- Directions -
Which lines of the entries hold the string "agent"? Copy each one.

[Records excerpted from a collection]

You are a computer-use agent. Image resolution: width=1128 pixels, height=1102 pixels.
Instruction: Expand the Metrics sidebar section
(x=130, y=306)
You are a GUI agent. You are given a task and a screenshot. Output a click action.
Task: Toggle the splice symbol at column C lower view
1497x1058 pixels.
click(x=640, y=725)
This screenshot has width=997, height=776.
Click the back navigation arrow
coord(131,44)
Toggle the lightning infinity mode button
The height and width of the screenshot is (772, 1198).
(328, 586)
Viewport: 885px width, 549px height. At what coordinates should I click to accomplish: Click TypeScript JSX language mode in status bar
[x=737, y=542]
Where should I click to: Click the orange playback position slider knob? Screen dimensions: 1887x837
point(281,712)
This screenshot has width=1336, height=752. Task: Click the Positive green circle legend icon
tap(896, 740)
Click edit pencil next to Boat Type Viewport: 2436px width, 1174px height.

- Task response -
You are a computer-use agent. Image resolution: width=1128 pixels, height=1102 pixels.
You are a GUI agent. You are given a task and a screenshot. Output a click action.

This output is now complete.